# Homework Help: Complex Numbers concept help

1. Mar 16, 2009

### Xmo91

1. The problem statement, all variables and given/known data
Im am having trouble grasping the concept of complex numbers, could anyone please take the time to explain it. I have asked my lecturer but his help just seems to confuse me more. I have also searched the internet looking for explanations but that is giving me mixed messages.

2. Relevant equations
The equation that im currently working on is probably really easy but could anyone explain it?

z^2 + 4iz-3 =0

3. The attempt at a solution

Last edited: Mar 16, 2009
2. Mar 16, 2009

### yyat

Hi Xmo91!

The equation is a quadratic equation in z, it has two solutions, which are both complex numbers in this case. You can solve it with the usual formula for quadratic equations.

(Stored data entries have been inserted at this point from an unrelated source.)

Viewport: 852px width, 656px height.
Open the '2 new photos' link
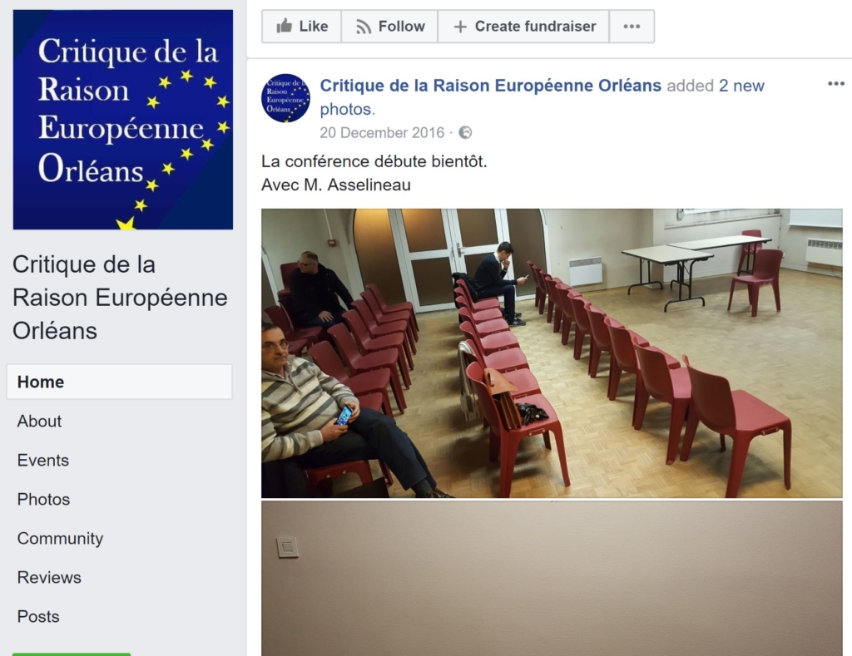point(542,97)
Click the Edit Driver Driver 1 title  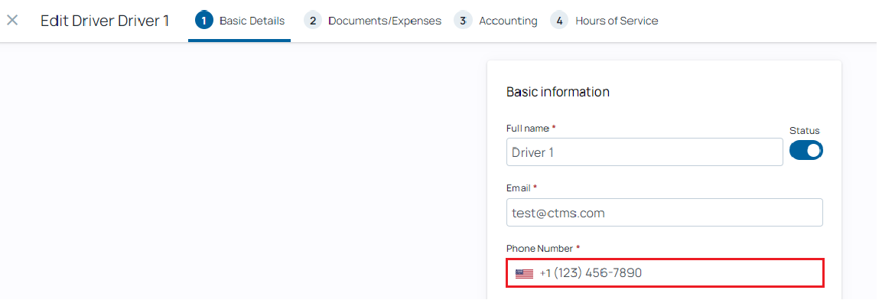tap(105, 21)
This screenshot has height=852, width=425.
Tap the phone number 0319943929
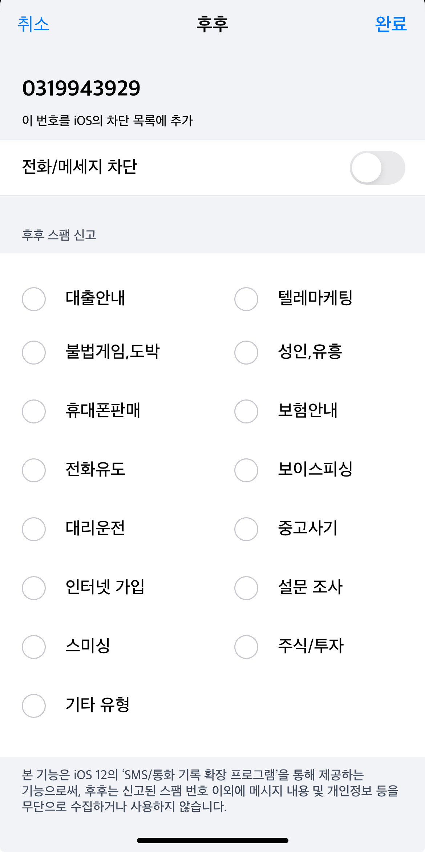[81, 88]
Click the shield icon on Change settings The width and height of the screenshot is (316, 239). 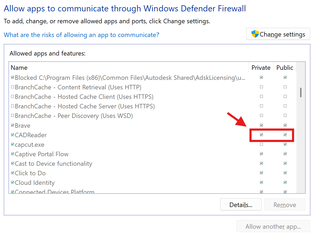[x=255, y=34]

There are several ways to define complex numbers, but all equivalent, which may be the reason you got "mixed messages" (could you be more specific?).

Complex numbers are just pairs (a,b) of real numbers, which are usually written as a+bi (a is the real part, b is the imaginary part). To compute with complex numbers you can use the usual properties from the real numbers, the only new thing you need to know is that i^2=-1. Complex numbers take some getting used to, but once you have mastered the basics, they are really not much more difficult then the real numbers to work with.
There is of course a lot more to say about complex numbers, but I could only repeat what you find in other internet resources, for example http://en.wikipedia.org/wiki/Complex_numbers" [Broken].

I suggest you take a look at some of the available texts and ask more specific questions if there is something you don't understand.

Last edited by a moderator: May 4, 2017
3. Mar 16, 2009

### tiny-tim

Welcome to PF!

Hi Xmo91! Welcome to PF!

Complex numbers generally work the same way as real numbers …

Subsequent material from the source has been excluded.